Il costo del progetto ammonta a circa 191mila euro e per completare l'intero intervento occorreranno circa tre mesi: entro maggio saranno effettuati i rilevamenti e formato il personale comunale che avrà poi il compito di aggiornare la banca dati ed entro giugno gli stessi rilevamenti saranno elaborati, collaudati e consegnati al Comune.

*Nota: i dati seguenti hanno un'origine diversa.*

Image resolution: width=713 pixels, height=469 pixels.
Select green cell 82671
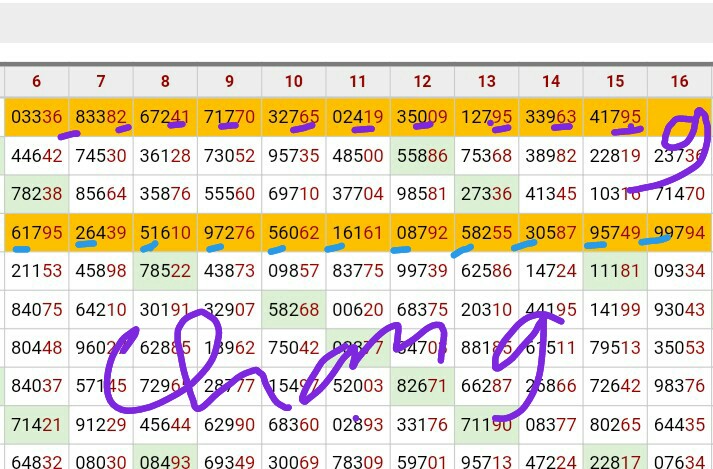pos(422,386)

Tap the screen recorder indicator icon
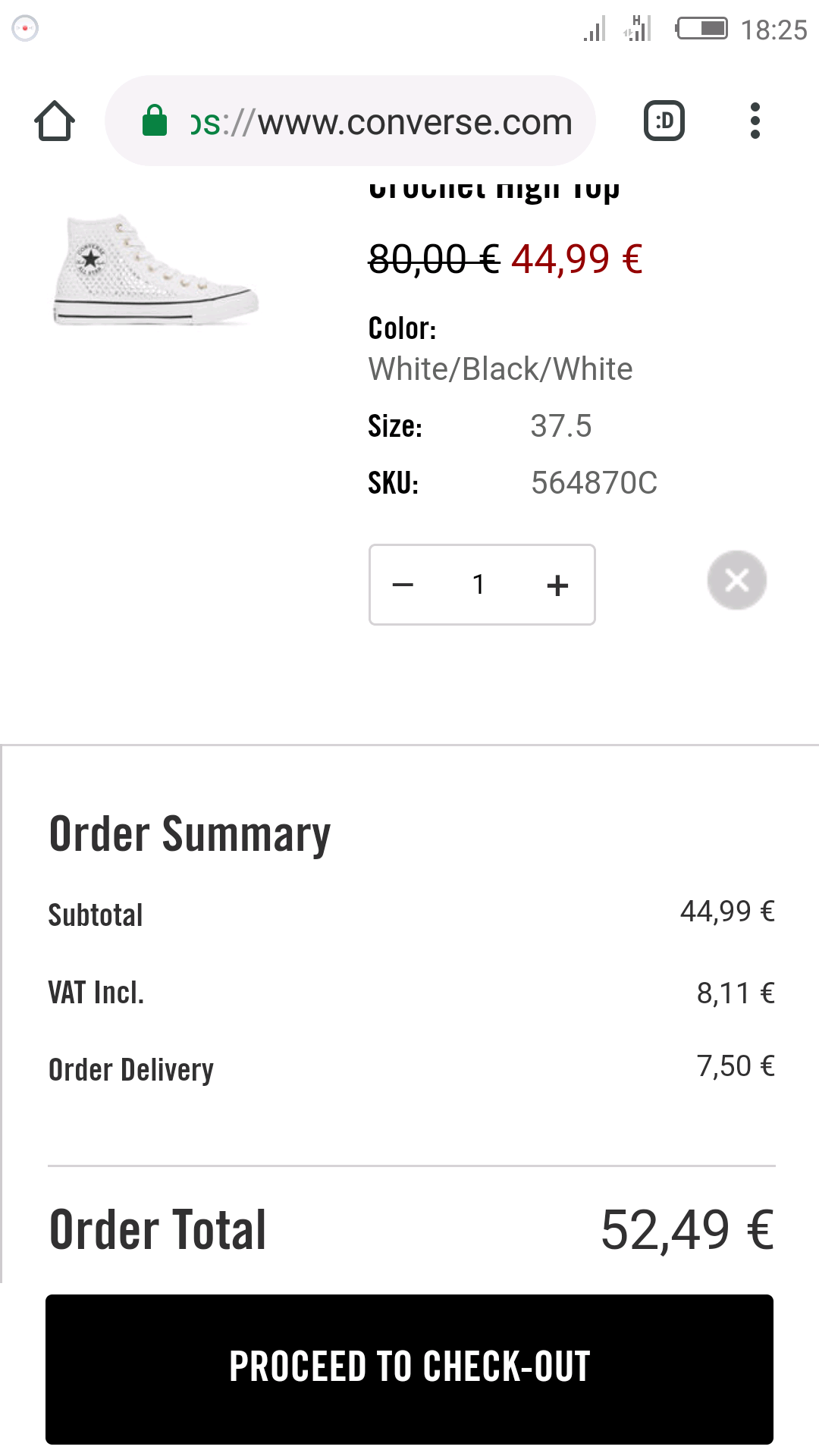[26, 29]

«La disponibilità di tale strumento – ha sottolineato l'assessore D'Ercole – segnerà una svolta epocale nella gestione della manutenzione. Sino a oggi ci siamo dovuti affidare alla memoria storica dei dipendenti comunali; ora disporremo di documenti informatizzati che, una volta inseriti su Google map, saranno posti anche a disposizione degli utenti con immagini ad altissima definizione. Non solo: dai rilevamenti otterremo mappe georeferenziate anche in versione tridimensionale, dunque non semplici fotografie, da cui potremo prendere i valori numerici, ossia grandezza, larghezza delle strade, verificando la posizione di un lampione o l'altezza di un albero».